Another source alleged that the mayor had told the prime minister that it was "important to him to have more than Lancashire and Merseyside," the other two areas already under tier three.
Last night six Conservative MPs in the area wrote to Mr Burnham asking to stand aside so other local leaders can broker a new deal with the government.
Chris Clarkson, Mark Logan, Christian Wakeford, James Grundy, Jame Daly and Mary Robinson all put their names on the note telling Mr. Burnham that he was "a total failure".
In a combative PMQ this afternoon, Sir Keir Starmer accused Mr. Johnson of a "caustic and stingy" approach that sparked "local battles".

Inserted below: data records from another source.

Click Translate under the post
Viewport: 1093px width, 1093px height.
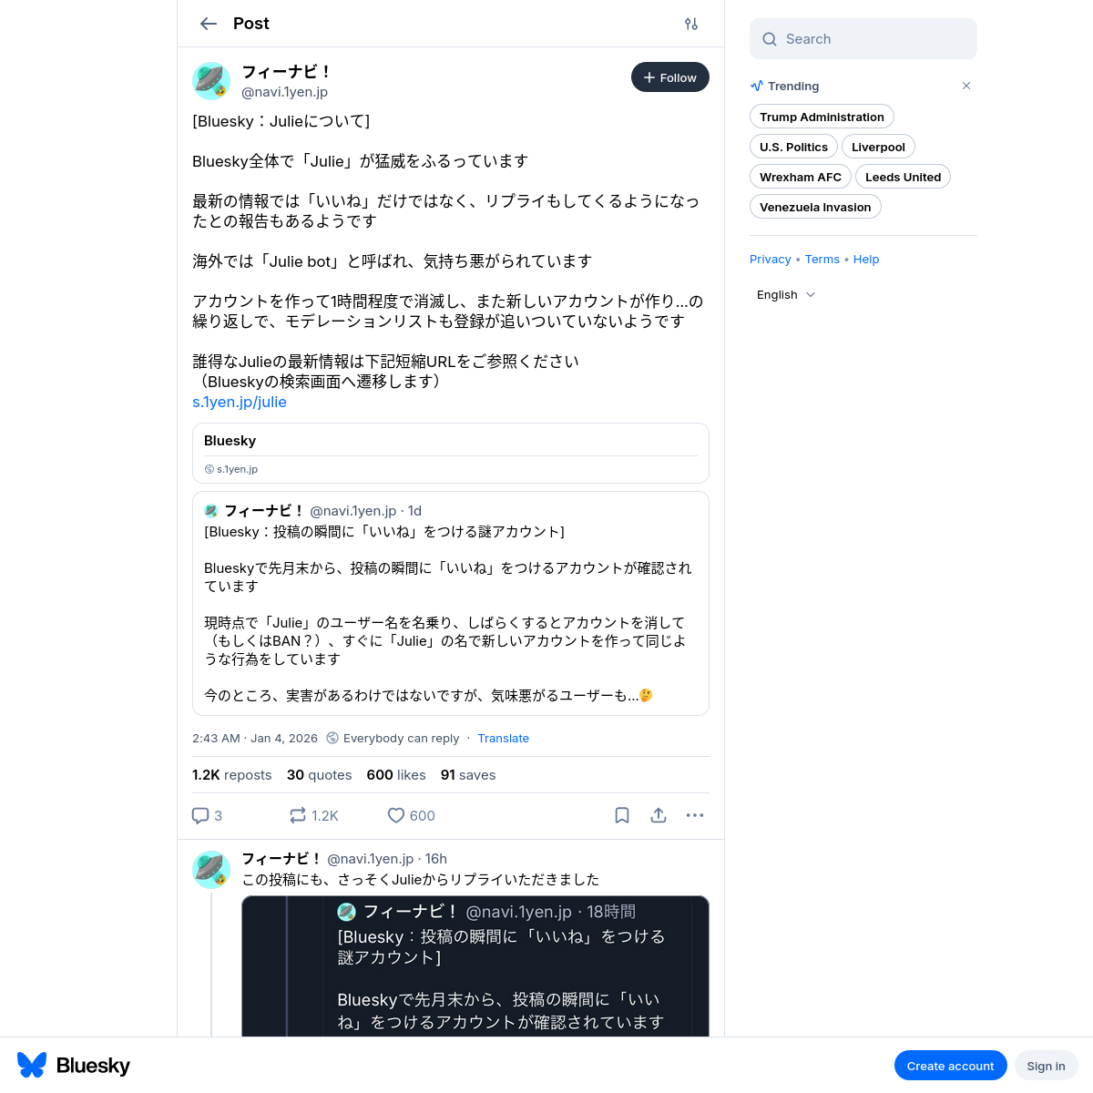(504, 738)
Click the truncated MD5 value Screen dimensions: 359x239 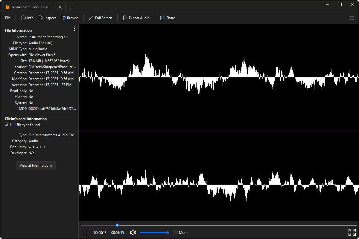tap(52, 108)
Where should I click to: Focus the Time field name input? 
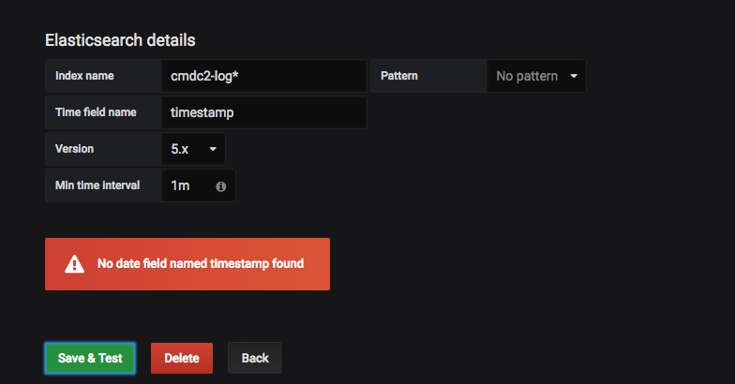coord(264,112)
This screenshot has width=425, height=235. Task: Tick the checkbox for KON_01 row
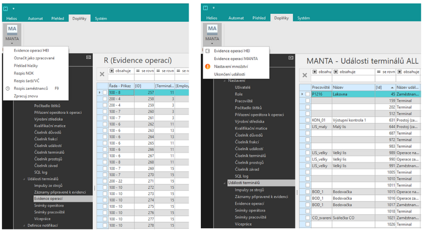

He told the Commons, “This is a prime minister who can pay £ 7,000 a day for advisers on the line, which doesn't work. He can find £ 43 million for a garden bridge that was never built, but he can't find £ 5 million for the people of Greater Manchester …
“On Friday, thousands of people in Greater Manchester – taxi drivers, pub and hospitality workers, people who work in betting shops, the self-employed and freelancers – will either be unemployed or face significant wage cuts in Manchester.
“But their rent and mortgage will not be lower, their food and heating bills will not be lower, and that could take months. Why can't the Prime Minister and the Chancellor understand this? Stop negotiating with people's lives, stop dividing communities and provide the support Manchester needs. & # 39;
Mr Johnson said he was "very proud that this Greater Manchester government has already spent £ 1.1 billion in business support, £ 200 million in additional undrawn funds, £ 50 million in fighting infections in nursing homes and £ 20 million £ 22million set aside for testing and tracking has £ 22million for the local response we announced yesterday.
"Yesterday the Mayor of Greater Manchester was offered an additional £ 60 million, which he declined," said the Prime Minister.
"So today I can tell the House that this money is going to be distributed to the Greater Manchester counties."
Mr Jenrick has written to the Greater Manchester Council Chairs asking them to come forward for money directly.